Start of Block
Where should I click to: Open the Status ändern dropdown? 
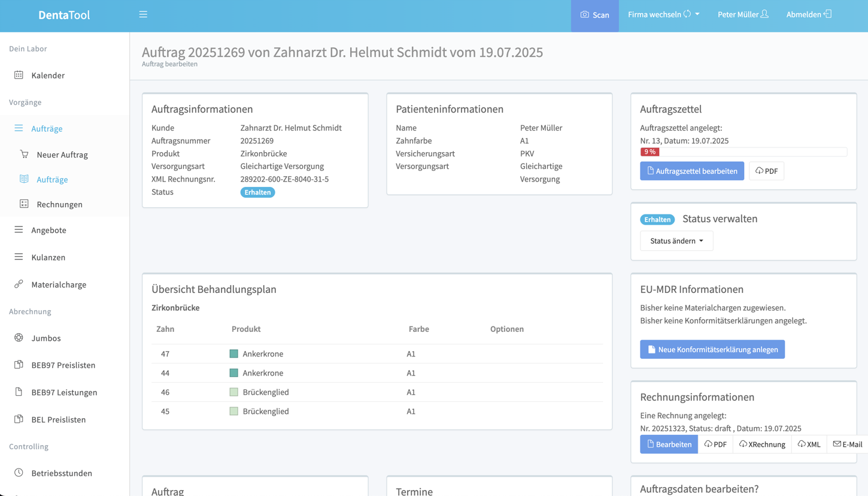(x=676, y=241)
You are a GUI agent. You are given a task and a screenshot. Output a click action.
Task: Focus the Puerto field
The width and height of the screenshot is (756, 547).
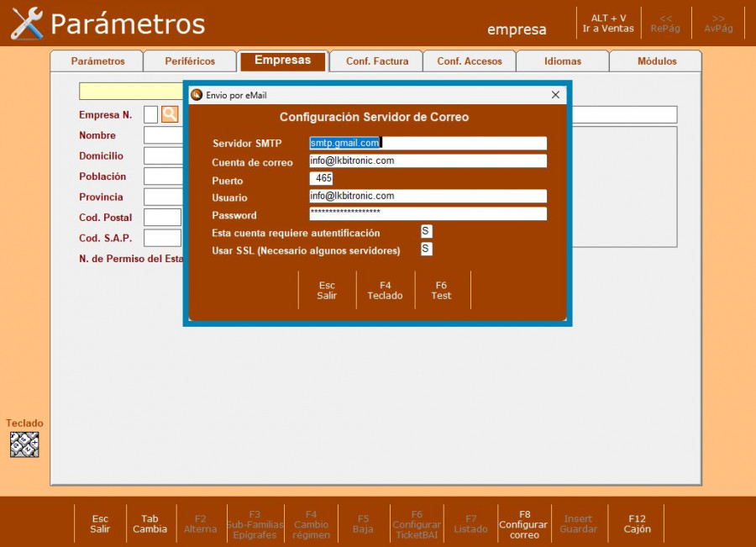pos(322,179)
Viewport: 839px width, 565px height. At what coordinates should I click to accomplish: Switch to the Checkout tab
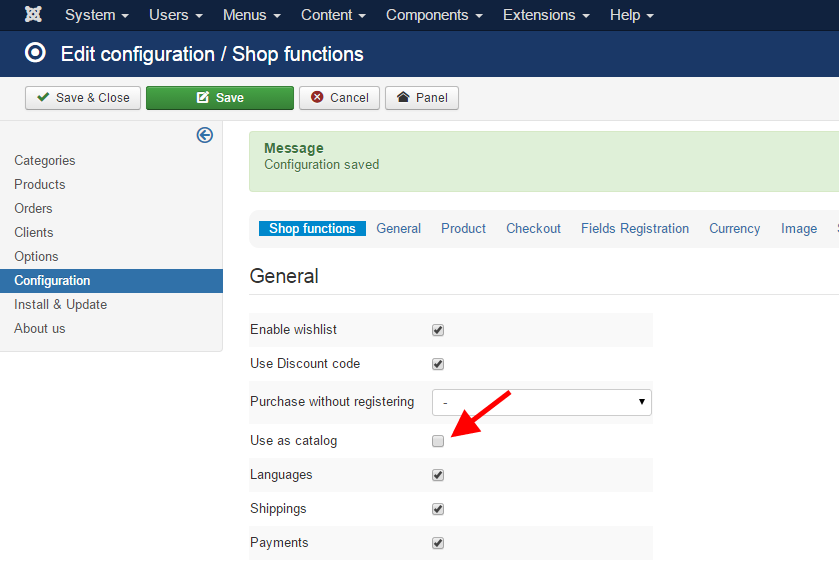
End of Block
*Task item*. Omit all pictures, and repeat exactly the lines from the line containing "You are a GUI" through the end of the data.

*Solution for this problem*.
You are a GUI agent. You are given a task and a screenshot. Output a click action.
Task: Focus the Puerto field
The width and height of the screenshot is (756, 547).
pos(322,179)
Viewport: 839px width, 565px height. At what coordinates should I click to accomplish: Switch to the Checkout tab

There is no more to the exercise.